After teaching a client newly diagnosed with cholecystitis about recommended diet changes, the nurse evaluates the client's learning. Which food choices eliminated by the client indicate to the nurse that teaching has been successful?
- A. Whole milk and daily servings of ice cream.
- B. Citrus fruit and melon with a salt substitute.
- C. Pasta with herbal butter and no meat sauce.
- D. Canned vegetables with additional table salt.
Correct Answer: A
Rationale: Eliminating whole milk and ice cream, which are high in fat, prevents gallbladder inflammation and gallstone formation, indicating successful learning about cholecystitis diet.
The nurse calls the healthcare provider because a client diagnosed with an abdominal aortic aneurysm (AAA) is reporting of low back pain. Which additional information about the client would be important for the nurse to tell the healthcare provider?
- A. White blood cell count and pulse rate.
- B. Hematocrit and blood pressure.
- C. Calcium level and skin condition.
- D. Serum amylase and level of consciousness.
Correct Answer: B
Rationale: Hematocrit and blood pressure are critical for AAA, as low hematocrit may indicate rupture or bleeding, and high blood pressure can exacerbate the aneurysm, necessitating urgent reporting.
The nurse is teaching a client with cancer about skin care for the portal site receiving external beam radiation. Which client action about skin care indicates a need for further teaching?
- A. Wears clothing to cover the radiation site.
- B. Washes the radiation site with antibacterial soap and water.
- C. Applies prescribed lotions to the radiation site.
- D. Dries the area with patting motions after taking a shower.
Correct Answer: B
Rationale: Washing with antibacterial soap can dry and irritate the sensitive skin at the radiation site, increasing the risk of damage. Mild, unscented soap is recommended, indicating a need for further teaching.

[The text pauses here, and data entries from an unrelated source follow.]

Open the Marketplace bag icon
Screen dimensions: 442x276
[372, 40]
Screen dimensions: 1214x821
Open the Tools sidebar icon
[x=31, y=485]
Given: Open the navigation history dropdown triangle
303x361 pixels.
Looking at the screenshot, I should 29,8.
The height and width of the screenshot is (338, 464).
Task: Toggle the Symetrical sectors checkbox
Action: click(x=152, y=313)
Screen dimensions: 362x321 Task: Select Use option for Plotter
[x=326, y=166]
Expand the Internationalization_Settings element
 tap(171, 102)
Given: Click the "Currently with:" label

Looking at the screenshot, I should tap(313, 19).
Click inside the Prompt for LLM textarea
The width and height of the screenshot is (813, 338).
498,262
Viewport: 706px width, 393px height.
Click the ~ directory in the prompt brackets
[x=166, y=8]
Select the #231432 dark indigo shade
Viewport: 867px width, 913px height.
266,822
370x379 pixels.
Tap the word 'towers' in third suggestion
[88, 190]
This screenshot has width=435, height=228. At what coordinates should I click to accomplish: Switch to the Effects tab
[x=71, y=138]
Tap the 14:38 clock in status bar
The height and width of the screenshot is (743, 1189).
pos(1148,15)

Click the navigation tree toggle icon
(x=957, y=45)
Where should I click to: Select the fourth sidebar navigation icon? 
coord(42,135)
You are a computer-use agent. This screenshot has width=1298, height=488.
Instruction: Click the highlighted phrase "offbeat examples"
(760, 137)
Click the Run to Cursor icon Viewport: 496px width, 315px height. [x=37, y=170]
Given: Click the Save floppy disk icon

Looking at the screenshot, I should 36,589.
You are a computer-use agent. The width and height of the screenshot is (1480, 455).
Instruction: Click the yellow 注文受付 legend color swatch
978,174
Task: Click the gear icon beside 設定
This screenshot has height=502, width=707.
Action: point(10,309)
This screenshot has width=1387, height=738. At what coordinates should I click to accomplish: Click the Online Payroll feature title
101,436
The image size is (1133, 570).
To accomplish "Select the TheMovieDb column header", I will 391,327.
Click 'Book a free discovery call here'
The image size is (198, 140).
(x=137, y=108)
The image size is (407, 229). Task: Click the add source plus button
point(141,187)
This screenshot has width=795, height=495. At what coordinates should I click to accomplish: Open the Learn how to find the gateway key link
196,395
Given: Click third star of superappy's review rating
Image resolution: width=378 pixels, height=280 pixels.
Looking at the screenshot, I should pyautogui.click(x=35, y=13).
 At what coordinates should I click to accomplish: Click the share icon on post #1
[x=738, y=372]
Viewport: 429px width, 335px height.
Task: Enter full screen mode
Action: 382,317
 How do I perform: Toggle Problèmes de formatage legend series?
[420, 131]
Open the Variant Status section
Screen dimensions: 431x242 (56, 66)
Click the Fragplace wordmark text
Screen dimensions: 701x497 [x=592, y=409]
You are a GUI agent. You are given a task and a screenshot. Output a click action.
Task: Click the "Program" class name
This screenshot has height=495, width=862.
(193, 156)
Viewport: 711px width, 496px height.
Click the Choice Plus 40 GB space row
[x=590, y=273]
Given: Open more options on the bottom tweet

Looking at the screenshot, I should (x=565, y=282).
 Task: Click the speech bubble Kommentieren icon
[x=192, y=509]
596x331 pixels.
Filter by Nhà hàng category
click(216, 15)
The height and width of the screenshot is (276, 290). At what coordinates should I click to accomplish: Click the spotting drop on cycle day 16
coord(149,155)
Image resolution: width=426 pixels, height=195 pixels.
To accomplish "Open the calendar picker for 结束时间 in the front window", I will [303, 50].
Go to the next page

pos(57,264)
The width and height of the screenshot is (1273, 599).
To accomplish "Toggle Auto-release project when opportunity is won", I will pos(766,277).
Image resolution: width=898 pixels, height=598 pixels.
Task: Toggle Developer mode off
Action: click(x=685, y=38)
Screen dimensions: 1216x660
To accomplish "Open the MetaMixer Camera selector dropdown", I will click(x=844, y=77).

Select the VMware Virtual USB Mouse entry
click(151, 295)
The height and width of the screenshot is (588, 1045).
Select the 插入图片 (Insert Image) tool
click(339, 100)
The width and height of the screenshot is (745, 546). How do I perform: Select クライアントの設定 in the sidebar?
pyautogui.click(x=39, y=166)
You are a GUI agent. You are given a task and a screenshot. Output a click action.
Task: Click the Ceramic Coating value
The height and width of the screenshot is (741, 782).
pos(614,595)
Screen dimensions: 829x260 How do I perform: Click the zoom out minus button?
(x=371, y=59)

A client taking antibiotics for three days to treat a Streptococcal throat infection returns to the clinic reporting a feel itchy rash across the chest and arms. The nurse auscultates pulmonary wheezing and an elevated heart rate. Which action should the nurse implement?
- A. Swab the throat for a rapid strep test.
- B. Provide a mask for the client to wear.
- C. Instruct client to stop taking the antibiotics.
- D. Apply a hypoallergenic cream to the rash.
Correct Answer: C
Rationale: Symptoms like rash, wheezing, and tachycardia suggest an allergic reaction to antibiotics, requiring immediate cessation to prevent progression to severe reactions like anaphylaxis.